With this cleaning operation, however, ink is aspirated even from nozzles that are not clogged. As a result, excess ink is consumed. To reduce such wasting of ink, Japanese Laid-Open Patent Publication No. 2000-225715 proposes a cleaning mechanism that selectively aspirates ink only from nozzle rows that require cleaning.
In detail, a cap of this cleaning mechanism has a plurality of chambers. A plurality of ink drain paths in one-to-one correspondence with the chambers are arranged between the chambers and a depressurizing pump. Each ink drain path has a valve. During the cleaning operation, a valve on each ink drain path is adjusted to open and close according to the clog state of the corresponding nozzle row. Among the plurality of chambers of the cap, only a chamber connected to an ink drain path whose valve is open is depressurized. Ink is aspirated out of the nozzle row corresponding to the depressurized chamber. In this way, this cleaning mechanism aspirates ink only from nozzle rows that require removal of clogging, so that wasting of ink is reduced.
To improve color reproduction and gloss of a printed image, a printer that ejects reactive ink from its recording head in addition to normal color ink is conventionally known. The reactive ink includes clear (colorless) ink. The reactive ink coagulates with color ink on a recording medium, to improve color reproduction and gloss of a printed image.
When the printer that uses reactive ink performs the cleaning operation, color ink and reactive ink may react and coagulate within a cap.
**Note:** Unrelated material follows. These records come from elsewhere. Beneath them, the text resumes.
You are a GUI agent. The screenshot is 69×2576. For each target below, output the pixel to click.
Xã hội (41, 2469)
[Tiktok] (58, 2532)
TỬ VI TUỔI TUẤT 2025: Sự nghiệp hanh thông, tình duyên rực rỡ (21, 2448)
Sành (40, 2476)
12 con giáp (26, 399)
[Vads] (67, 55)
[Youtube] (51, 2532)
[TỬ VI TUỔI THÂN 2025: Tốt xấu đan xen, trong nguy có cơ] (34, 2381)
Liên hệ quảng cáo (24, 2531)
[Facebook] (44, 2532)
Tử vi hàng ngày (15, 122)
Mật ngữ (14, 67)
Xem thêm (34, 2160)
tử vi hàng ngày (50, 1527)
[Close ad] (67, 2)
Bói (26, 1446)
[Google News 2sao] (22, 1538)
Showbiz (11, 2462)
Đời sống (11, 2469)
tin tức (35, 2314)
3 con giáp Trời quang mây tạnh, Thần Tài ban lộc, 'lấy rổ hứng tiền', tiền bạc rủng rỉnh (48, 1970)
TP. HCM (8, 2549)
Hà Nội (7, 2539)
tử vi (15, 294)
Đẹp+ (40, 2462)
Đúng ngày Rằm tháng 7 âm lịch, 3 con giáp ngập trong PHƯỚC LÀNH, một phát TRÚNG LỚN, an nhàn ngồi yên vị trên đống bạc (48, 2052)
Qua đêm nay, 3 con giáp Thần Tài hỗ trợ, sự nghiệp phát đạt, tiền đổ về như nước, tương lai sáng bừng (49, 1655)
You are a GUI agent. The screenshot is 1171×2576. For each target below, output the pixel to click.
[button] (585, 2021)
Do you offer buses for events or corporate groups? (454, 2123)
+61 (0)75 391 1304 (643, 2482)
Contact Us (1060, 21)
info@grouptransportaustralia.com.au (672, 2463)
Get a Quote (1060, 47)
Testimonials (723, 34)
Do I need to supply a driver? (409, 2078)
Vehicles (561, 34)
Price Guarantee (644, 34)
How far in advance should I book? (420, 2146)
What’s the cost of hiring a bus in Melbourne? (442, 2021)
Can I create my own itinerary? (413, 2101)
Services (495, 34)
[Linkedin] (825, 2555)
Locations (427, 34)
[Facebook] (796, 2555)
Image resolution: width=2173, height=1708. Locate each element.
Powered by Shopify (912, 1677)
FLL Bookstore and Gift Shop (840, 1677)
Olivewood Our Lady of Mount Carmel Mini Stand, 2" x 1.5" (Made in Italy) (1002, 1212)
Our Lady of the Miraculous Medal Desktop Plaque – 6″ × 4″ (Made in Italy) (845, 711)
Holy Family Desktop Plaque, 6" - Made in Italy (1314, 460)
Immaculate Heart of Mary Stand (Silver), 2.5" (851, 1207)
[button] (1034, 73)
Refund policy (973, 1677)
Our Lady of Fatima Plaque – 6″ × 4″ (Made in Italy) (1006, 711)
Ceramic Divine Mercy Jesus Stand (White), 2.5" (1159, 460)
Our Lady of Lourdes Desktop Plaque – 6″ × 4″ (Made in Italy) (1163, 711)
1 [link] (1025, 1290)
This may degrade the function of the cleaning mechanism. To prevent such a coagulating reaction of color ink and reactive ink within the cap and prevent degradation of the cleaning mechanism function, this printer may also employ the above-described cap, which has a plurality of chambers.
The above-described cap has its case unit being divided into a plurality of chambers by a partition wall. During the cleaning operation, an upper edge of the case unit and an upper edge of the partition wall simultaneously come into contact with the nozzle surface of the recording head.
When this cap is brought into contact with the nozzle surface, however, the upper edge of the case unit and/or the upper edge of the partition wall may be stress-deformed under a load, which is caused by a spring pressing the cap. For example, the upper edge of the partition wall may come in close contact with the nozzle surface, whereas the upper edge of the case unit may not come in close contact with the nozzle surface. In this way, the cap may often unevenly come into contact with the nozzle surface. Such uneven contact between the cap and the nozzle surface lowers sealing performance of the cap, and degrades the function of the cleaning mechanism.
To solve this problem, one technique is known to form a part of the cap that comes into contact with the nozzle surface using an elastic material, such as an elastomer. This technique ensures close contact and tight sealing between the cap and the nozzle surface by bringing the cap into contact with the nozzle surface with a relatively strong force and excessively deforming the elastomer.
However, a relatively large amount of energy is required to bring the cap into contact with the nozzle surface with a relatively strong force. This may require a larger motor to be used for the cleaning operation, and may increase the cost of the printer. This may also cause wear of a driving unit for operating the cap, and may reduce durability of the printer.